— TASK STATEMENT —
Write out the entries below again with every "Sayyiduna" renamed to "Sayyidina". Leave everything else unchanged.

---- DATA SHOWN

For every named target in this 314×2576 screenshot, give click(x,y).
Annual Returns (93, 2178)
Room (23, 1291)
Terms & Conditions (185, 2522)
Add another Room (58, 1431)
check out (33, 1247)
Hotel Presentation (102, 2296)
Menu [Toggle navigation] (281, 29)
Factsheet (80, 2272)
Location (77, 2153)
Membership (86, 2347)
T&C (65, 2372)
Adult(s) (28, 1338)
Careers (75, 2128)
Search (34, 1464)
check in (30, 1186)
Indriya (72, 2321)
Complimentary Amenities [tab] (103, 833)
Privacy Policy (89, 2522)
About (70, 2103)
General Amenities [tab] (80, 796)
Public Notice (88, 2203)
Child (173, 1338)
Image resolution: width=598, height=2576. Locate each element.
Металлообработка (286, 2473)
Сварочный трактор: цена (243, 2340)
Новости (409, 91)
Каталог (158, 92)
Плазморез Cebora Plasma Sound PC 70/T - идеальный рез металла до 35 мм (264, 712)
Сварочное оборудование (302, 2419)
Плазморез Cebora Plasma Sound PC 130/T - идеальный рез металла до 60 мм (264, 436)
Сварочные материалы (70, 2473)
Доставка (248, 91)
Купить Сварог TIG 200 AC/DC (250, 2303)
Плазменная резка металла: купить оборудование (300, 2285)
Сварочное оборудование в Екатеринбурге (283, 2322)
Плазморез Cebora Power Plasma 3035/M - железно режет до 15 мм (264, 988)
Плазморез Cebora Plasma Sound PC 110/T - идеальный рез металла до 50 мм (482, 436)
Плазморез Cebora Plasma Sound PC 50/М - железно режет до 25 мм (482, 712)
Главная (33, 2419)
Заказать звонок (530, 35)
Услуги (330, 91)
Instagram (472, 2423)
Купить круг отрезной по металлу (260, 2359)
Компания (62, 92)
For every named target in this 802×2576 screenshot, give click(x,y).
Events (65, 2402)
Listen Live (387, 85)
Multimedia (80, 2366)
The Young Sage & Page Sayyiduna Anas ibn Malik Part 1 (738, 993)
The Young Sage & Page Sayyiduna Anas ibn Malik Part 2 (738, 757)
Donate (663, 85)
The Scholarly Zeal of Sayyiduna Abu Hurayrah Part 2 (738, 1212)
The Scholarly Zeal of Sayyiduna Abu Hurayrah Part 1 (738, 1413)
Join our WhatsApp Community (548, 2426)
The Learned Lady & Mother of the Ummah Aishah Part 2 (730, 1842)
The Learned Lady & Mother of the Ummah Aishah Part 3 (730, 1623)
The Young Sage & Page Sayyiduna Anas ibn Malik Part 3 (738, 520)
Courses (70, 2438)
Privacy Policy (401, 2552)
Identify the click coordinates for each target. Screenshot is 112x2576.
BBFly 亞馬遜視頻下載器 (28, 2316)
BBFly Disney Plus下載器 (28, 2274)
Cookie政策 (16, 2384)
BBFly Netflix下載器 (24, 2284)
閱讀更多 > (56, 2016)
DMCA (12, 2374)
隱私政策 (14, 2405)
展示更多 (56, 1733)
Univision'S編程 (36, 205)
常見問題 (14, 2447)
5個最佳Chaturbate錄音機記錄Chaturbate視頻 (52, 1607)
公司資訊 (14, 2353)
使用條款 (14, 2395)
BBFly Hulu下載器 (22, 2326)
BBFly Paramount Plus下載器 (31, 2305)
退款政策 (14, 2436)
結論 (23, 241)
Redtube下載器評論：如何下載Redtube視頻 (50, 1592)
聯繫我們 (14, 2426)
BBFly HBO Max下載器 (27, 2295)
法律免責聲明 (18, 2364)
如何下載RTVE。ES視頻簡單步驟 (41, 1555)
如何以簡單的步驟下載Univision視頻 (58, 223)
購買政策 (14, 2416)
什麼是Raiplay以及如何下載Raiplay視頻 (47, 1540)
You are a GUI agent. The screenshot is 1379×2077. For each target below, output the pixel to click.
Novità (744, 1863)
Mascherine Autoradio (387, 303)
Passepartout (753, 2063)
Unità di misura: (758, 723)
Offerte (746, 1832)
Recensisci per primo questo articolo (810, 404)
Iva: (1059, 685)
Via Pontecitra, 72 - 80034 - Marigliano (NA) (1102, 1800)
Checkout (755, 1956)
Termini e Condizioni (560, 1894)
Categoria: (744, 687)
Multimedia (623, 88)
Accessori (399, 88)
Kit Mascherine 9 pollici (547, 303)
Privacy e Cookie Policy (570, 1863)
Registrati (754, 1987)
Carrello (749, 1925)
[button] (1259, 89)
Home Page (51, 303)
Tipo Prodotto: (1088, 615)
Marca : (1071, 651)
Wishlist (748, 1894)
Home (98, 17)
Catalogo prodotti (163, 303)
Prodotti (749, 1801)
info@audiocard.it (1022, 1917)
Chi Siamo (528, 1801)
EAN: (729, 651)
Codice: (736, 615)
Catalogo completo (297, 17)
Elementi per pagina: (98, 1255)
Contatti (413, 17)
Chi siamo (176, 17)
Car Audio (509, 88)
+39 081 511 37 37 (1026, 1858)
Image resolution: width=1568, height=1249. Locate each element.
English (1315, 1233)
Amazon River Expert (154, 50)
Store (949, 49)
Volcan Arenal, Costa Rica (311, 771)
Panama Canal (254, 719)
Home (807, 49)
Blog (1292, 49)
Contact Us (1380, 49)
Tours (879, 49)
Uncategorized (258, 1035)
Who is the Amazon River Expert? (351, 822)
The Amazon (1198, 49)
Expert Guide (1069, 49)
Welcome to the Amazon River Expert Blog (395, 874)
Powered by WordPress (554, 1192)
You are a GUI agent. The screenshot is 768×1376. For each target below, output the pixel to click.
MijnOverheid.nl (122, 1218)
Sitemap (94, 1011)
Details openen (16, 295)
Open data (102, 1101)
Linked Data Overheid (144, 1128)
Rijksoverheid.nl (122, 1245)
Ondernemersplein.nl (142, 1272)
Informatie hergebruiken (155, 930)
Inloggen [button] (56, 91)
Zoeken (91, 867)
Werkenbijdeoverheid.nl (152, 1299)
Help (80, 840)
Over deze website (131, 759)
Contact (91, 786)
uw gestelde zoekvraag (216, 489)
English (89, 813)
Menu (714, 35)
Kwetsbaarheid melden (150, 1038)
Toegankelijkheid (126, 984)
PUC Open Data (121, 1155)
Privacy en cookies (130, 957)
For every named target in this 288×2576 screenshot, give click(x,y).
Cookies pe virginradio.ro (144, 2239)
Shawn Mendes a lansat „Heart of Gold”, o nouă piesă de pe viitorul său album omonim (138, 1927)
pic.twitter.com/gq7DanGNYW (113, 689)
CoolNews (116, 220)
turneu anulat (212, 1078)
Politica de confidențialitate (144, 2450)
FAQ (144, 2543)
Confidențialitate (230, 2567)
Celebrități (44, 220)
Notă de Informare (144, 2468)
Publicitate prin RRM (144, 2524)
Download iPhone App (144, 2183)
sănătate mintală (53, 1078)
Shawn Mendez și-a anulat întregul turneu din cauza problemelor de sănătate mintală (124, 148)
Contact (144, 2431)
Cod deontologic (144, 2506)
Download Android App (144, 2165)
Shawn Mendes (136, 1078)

--------

— REPLY TO THE EXERCISE —
For every named target in this 314×2576 screenshot, give click(x,y).
Annual Returns (93, 2178)
Room (23, 1291)
Terms & Conditions (185, 2522)
Add another Room (58, 1431)
check out (33, 1247)
Hotel Presentation (102, 2296)
Menu [Toggle navigation] (281, 29)
Factsheet (80, 2272)
Location (77, 2153)
Membership (86, 2347)
T&C (65, 2372)
Adult(s) (28, 1338)
Careers (75, 2128)
Search (34, 1464)
check in (30, 1186)
Indriya (72, 2321)
Complimentary Amenities [tab] (103, 833)
Privacy Policy (89, 2522)
About (70, 2103)
General Amenities [tab] (80, 796)
Public Notice (88, 2203)
Child (173, 1338)
Image resolution: width=598, height=2576. Locate each element.
Металлообработка (286, 2473)
Сварочный трактор: цена (243, 2340)
Новости (409, 91)
Каталог (158, 92)
Плазморез Cebora Plasma Sound PC 70/T - идеальный рез металла до 35 мм (264, 712)
Сварочное оборудование (302, 2419)
Плазморез Cebora Plasma Sound PC 130/T - идеальный рез металла до 60 мм (264, 436)
Сварочные материалы (70, 2473)
Доставка (248, 91)
Купить Сварог TIG 200 AC/DC (250, 2303)
Плазменная резка металла: купить оборудование (300, 2285)
Сварочное оборудование в Екатеринбурге (283, 2322)
Плазморез Cebora Power Plasma 3035/M - железно режет до 15 мм (264, 988)
Плазморез Cebora Plasma Sound PC 110/T - идеальный рез металла до 50 мм (482, 436)
Плазморез Cebora Plasma Sound PC 50/М - железно режет до 25 мм (482, 712)
Главная (33, 2419)
Заказать звонок (530, 35)
Услуги (330, 91)
Instagram (472, 2423)
Купить круг отрезной по металлу (260, 2359)
Компания (62, 92)
For every named target in this 802×2576 screenshot, give click(x,y).
Events (65, 2402)
Listen Live (387, 85)
Multimedia (80, 2366)
The Young Sage & Page Sayyidina Anas ibn Malik Part 1 (738, 993)
The Young Sage & Page Sayyidina Anas ibn Malik Part 2 (738, 757)
Donate (663, 85)
The Scholarly Zeal of Sayyidina Abu Hurayrah Part 2 (738, 1212)
The Scholarly Zeal of Sayyidina Abu Hurayrah Part 1 (738, 1413)
Join our WhatsApp Community (548, 2426)
The Learned Lady & Mother of the Ummah Aishah Part 2 (730, 1842)
The Learned Lady & Mother of the Ummah Aishah Part 3 (730, 1623)
The Young Sage & Page Sayyidina Anas ibn Malik Part 3 (738, 520)
Courses (70, 2438)
Privacy Policy (401, 2552)
Identify the click coordinates for each target. Screenshot is 112x2576.
BBFly 亞馬遜視頻下載器 (28, 2316)
BBFly Disney Plus下載器 (28, 2274)
Cookie政策 (16, 2384)
BBFly Netflix下載器 (24, 2284)
閱讀更多 > (56, 2016)
DMCA (12, 2374)
隱私政策 (14, 2405)
展示更多 (56, 1733)
Univision'S編程 (36, 205)
常見問題 (14, 2447)
5個最佳Chaturbate錄音機記錄Chaturbate視頻 (52, 1607)
公司資訊 (14, 2353)
使用條款 (14, 2395)
BBFly Hulu下載器 (22, 2326)
BBFly Paramount Plus下載器 (31, 2305)
退款政策 (14, 2436)
結論 (23, 241)
Redtube下載器評論：如何下載Redtube視頻 (50, 1592)
聯繫我們 (14, 2426)
BBFly HBO Max下載器 (27, 2295)
法律免責聲明 (18, 2364)
如何下載RTVE。ES視頻簡單步驟 (41, 1555)
如何以簡單的步驟下載Univision視頻 (58, 223)
購買政策 (14, 2416)
什麼是Raiplay以及如何下載Raiplay視頻 (47, 1540)
You are a GUI agent. The screenshot is 1379×2077. For each target below, output the pixel to click.
Novità (744, 1863)
Mascherine Autoradio (387, 303)
Passepartout (753, 2063)
Unità di misura: (758, 723)
Offerte (746, 1832)
Recensisci per primo questo articolo (810, 404)
Iva: (1059, 685)
Via Pontecitra, 72 - 80034 - Marigliano (NA) (1102, 1800)
Checkout (755, 1956)
Termini e Condizioni (560, 1894)
Categoria: (744, 687)
Multimedia (623, 88)
Accessori (399, 88)
Kit Mascherine 9 pollici (547, 303)
Privacy e Cookie Policy (570, 1863)
Registrati (754, 1987)
Carrello (749, 1925)
[button] (1259, 89)
Home Page (51, 303)
Tipo Prodotto: (1088, 615)
Marca : (1071, 651)
Wishlist (748, 1894)
Home (98, 17)
Catalogo prodotti (163, 303)
Prodotti (749, 1801)
info@audiocard.it (1022, 1917)
Chi Siamo (528, 1801)
EAN: (729, 651)
Codice: (736, 615)
Catalogo completo (297, 17)
Elementi per pagina: (98, 1255)
Contatti (413, 17)
Chi siamo (176, 17)
Car Audio (509, 88)
+39 081 511 37 37 (1026, 1858)
Image resolution: width=1568, height=1249. Locate each element.
English (1315, 1233)
Amazon River Expert (154, 50)
Store (949, 49)
Volcan Arenal, Costa Rica (311, 771)
Panama Canal (254, 719)
Home (807, 49)
Blog (1292, 49)
Contact Us (1380, 49)
Tours (879, 49)
Uncategorized (258, 1035)
Who is the Amazon River Expert? (351, 822)
The Amazon (1198, 49)
Expert Guide (1069, 49)
Welcome to the Amazon River Expert Blog (395, 874)
Powered by WordPress (554, 1192)
You are a GUI agent. The screenshot is 768×1376. For each target below, output the pixel to click.
MijnOverheid.nl (122, 1218)
Sitemap (94, 1011)
Details openen (16, 295)
Open data (102, 1101)
Linked Data Overheid (144, 1128)
Rijksoverheid.nl (122, 1245)
Ondernemersplein.nl (142, 1272)
Informatie hergebruiken (155, 930)
Inloggen [button] (56, 91)
Zoeken (91, 867)
Werkenbijdeoverheid.nl (152, 1299)
Help (80, 840)
Over deze website (131, 759)
Contact (91, 786)
uw gestelde zoekvraag (216, 489)
English (89, 813)
Menu (714, 35)
Kwetsbaarheid melden (150, 1038)
Toegankelijkheid (126, 984)
PUC Open Data (121, 1155)
Privacy en cookies (130, 957)
For every named target in this 288×2576 screenshot, give click(x,y).
Cookies pe virginradio.ro (144, 2239)
Shawn Mendes a lansat „Heart of Gold”, o nouă piesă de pe viitorul său album omonim (138, 1927)
pic.twitter.com/gq7DanGNYW (113, 689)
CoolNews (116, 220)
turneu anulat (212, 1078)
Politica de confidențialitate (144, 2450)
FAQ (144, 2543)
Confidențialitate (230, 2567)
Celebrități (44, 220)
Notă de Informare (144, 2468)
Publicitate prin RRM (144, 2524)
Download iPhone App (144, 2183)
sănătate mintală (53, 1078)
Shawn Mendez și-a anulat întregul turneu din cauza problemelor de sănătate mintală (124, 148)
Contact (144, 2431)
Cod deontologic (144, 2506)
Download Android App (144, 2165)
Shawn Mendes (136, 1078)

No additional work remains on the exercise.